Imagine what Sonny Stitt might have sounded like had he embraced free jazz after mastering bebop, and one can probably conjure a pretty good mental impression of Jimmy Lyons. Like Stitt, Lyons was enamoured of Charlie Parker's style, particularly in terms of phrasing. Lyons' slippery, bop-derived rhythms and melodic contours lent his improvisations a Charlie "Bird" Parker-like cast, even as his performance contexts were more harmonically free. Lyons made his reputation playing with pianist Cecil Taylor, with whom he became inextricably linked. He was a near-constant presence in Taylor's bands from 1960 until the saxophonist's death in 1986. Lyons always lent an explicitly swinging element to the pianist's music, helping remind the listener most emphatically that — regardless of how much Taylor may have been influenced by European art music — this was unquestionably jazz.

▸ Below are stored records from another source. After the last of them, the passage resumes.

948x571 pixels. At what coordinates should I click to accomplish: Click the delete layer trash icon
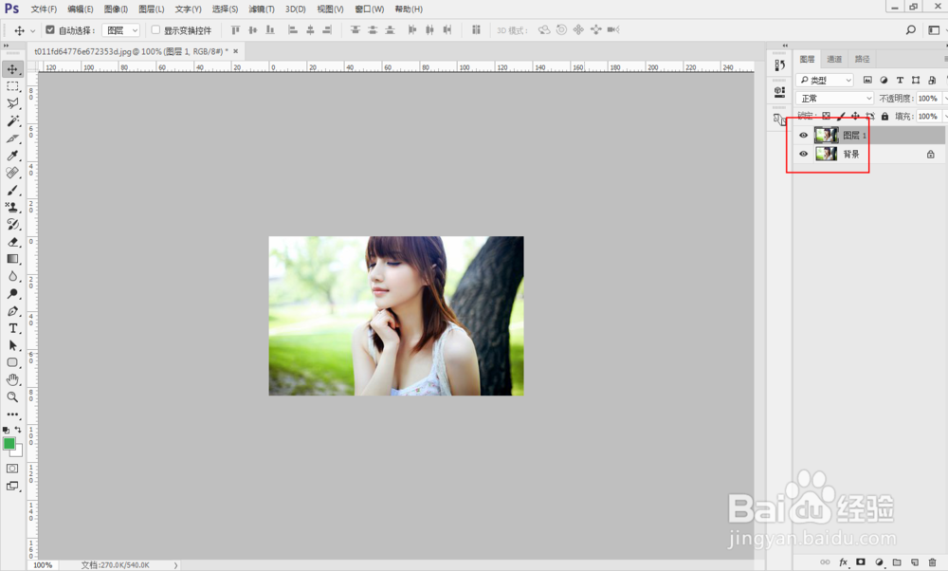click(x=932, y=562)
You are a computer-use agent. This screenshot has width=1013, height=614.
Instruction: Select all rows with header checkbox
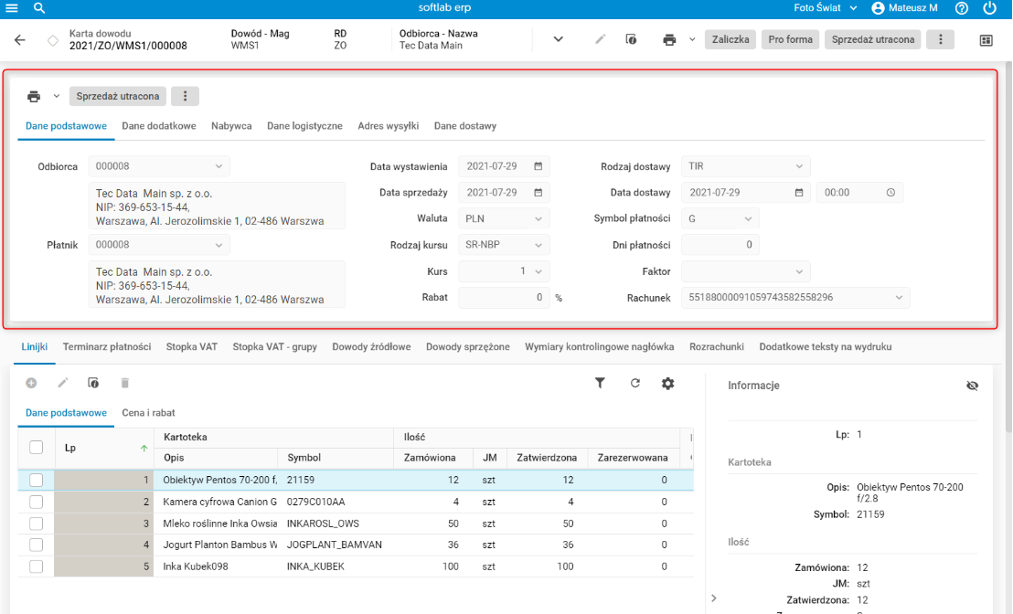point(36,447)
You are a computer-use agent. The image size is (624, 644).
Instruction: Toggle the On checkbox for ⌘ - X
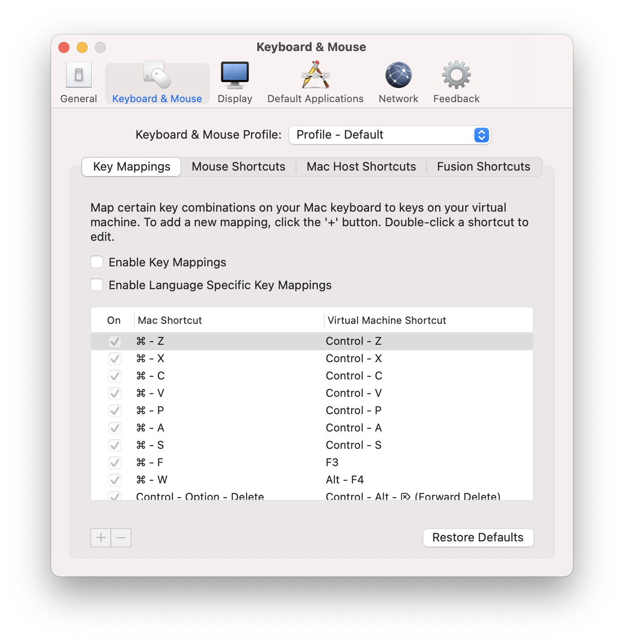tap(115, 359)
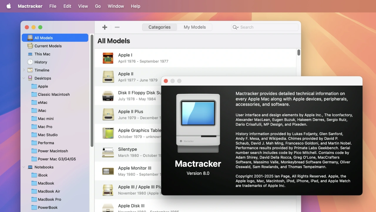Collapse the Notebooks category chevron

pos(24,167)
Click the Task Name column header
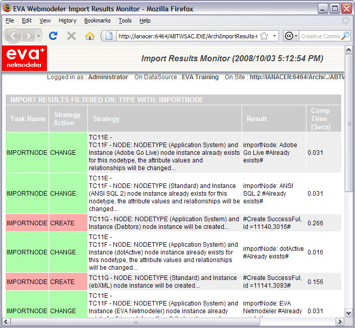Viewport: 355px width, 328px height. coord(28,119)
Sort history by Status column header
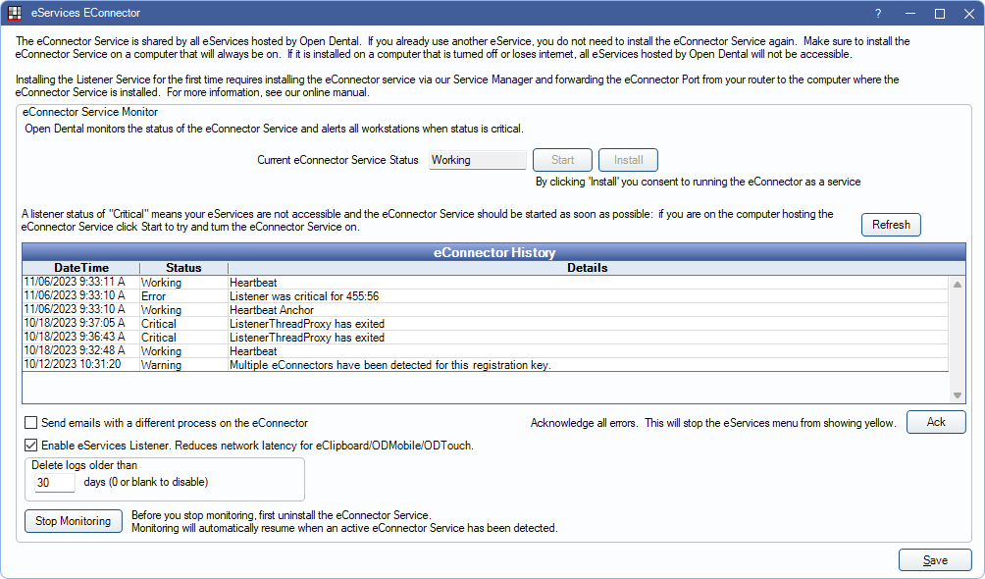This screenshot has height=579, width=985. 183,268
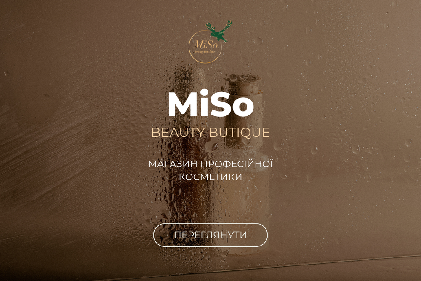Click the word ПРОФЕСІЙНОЇ in the description

(x=237, y=164)
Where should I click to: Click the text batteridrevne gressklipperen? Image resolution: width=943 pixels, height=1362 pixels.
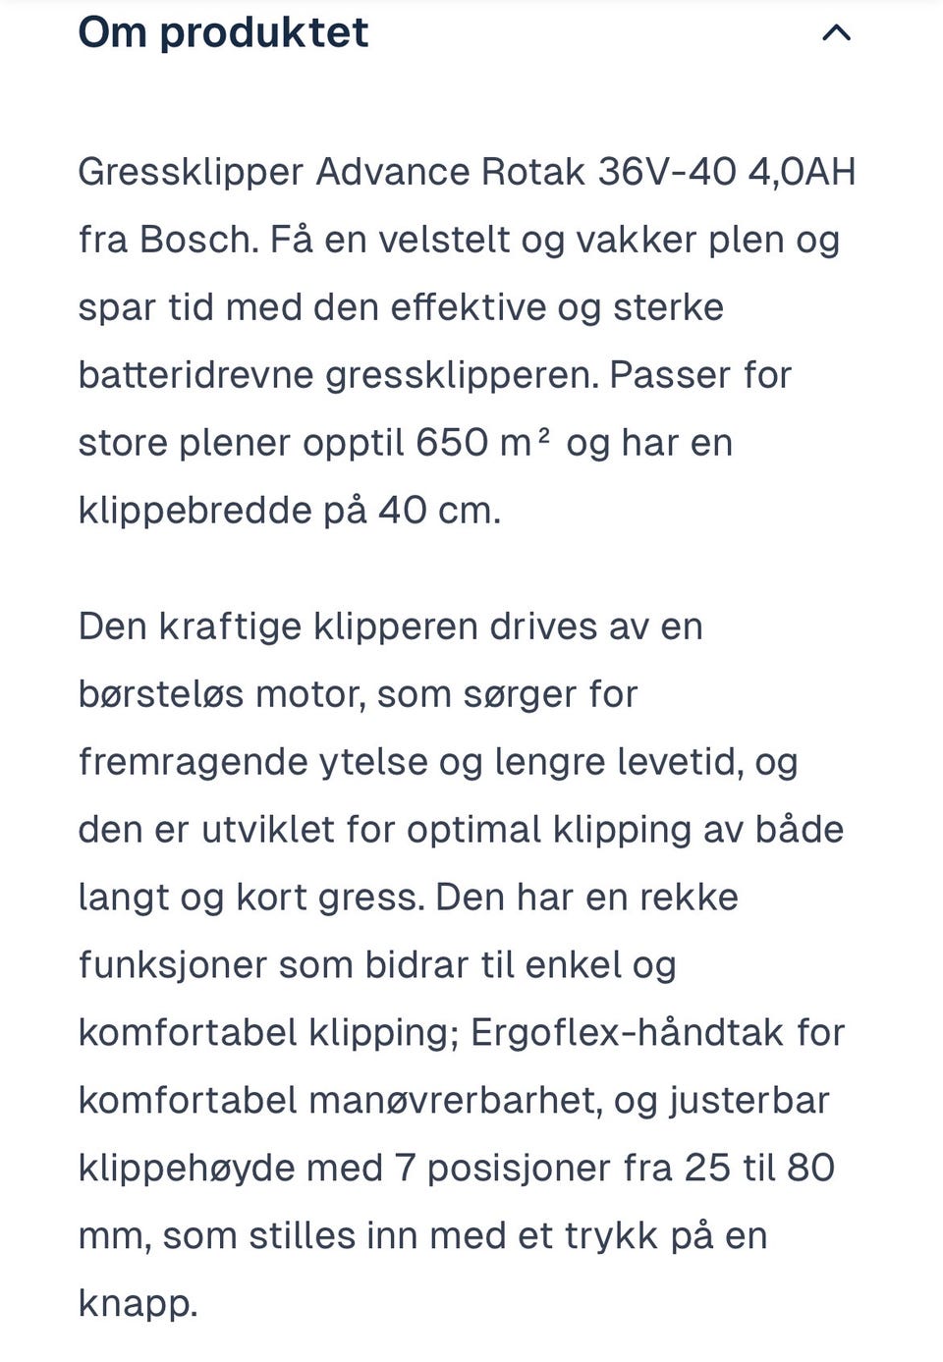pos(338,375)

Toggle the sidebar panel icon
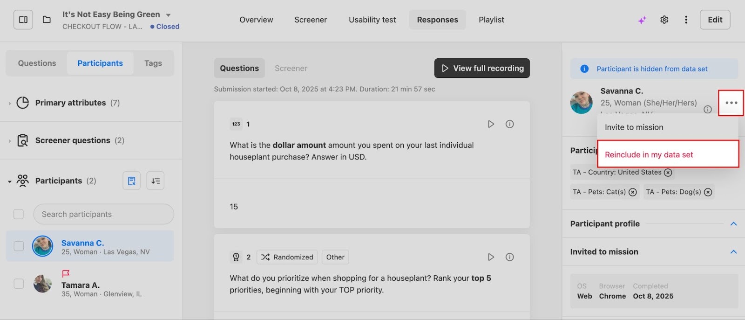coord(23,20)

A teenaged Lyons was given an alto sax by the clarinetist Buster Bailey, an important member of Fletcher Henderson's band in the '20s and '30s. Lyons studied with veteran big band saxophonist Rudy Rutherford, and at a young age made friends with such jazz luminaries as Elmo Hope, Bud Powell, and Thelonious Monk. Lyons came into his own as a professional upon his association with Taylor in 1960. With Taylor, Lyons recorded a number of landmark albums, including Cecil Taylor Live at Café Montmartre (1962), in a trio with drummer Sunny Murray; and Unit Structures (1966), in a larger band who included, significantly, drummer Andrew Cyrille. Lyons took his own bands into the studio infrequently. In 1969, he led his first session, an album entitled Other Afternoons, which was issued on the now-defunct BYG label. Beginning in 1978, he began leading record dates more often. In the years to come he would release several albums on the Hat Hut and Black Saint labels.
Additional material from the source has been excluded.